■ **Instructions for the task**: Please find each line in the records below that contains the string "coordinates" and copy it out.

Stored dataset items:
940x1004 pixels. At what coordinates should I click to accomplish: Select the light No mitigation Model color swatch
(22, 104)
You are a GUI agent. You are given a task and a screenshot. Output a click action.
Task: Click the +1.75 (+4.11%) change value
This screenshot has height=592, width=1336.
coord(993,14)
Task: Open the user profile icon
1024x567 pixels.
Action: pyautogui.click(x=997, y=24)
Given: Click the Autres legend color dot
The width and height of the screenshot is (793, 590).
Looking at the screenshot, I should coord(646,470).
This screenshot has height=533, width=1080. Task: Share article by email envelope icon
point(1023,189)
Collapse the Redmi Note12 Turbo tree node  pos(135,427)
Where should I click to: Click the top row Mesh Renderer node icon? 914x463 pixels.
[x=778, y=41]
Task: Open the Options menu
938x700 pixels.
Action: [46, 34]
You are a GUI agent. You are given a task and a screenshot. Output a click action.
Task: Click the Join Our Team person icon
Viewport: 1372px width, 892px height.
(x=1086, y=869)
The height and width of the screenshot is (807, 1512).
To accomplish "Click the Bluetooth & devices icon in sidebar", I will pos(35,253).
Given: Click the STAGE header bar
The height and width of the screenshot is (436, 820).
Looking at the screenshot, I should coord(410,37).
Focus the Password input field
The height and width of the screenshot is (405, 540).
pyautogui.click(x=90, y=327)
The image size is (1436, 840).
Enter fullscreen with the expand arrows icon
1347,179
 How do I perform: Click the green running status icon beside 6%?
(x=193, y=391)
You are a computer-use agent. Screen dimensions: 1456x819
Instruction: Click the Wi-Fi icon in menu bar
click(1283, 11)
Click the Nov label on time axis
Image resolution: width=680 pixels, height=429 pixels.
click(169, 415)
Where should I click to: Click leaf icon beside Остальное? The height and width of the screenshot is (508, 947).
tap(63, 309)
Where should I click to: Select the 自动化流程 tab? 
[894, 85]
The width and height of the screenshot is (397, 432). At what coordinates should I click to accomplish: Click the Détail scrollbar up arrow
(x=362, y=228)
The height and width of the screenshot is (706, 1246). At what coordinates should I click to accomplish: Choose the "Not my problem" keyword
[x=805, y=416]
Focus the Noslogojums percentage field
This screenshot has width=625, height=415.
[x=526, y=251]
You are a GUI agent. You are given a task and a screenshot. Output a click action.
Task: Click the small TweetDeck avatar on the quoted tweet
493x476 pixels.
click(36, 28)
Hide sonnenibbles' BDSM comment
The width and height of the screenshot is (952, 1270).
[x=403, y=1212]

■ **Solution below**:
940x1004 pixels. At what coordinates should I click to accomplish: Select the light No mitigation Model color swatch
The width and height of the screenshot is (397, 432). At what coordinates should I click to accomplish: Click the Détail scrollbar up arrow
The height and width of the screenshot is (706, 1246). At what coordinates should I click to accomplish: Choose the "Not my problem" keyword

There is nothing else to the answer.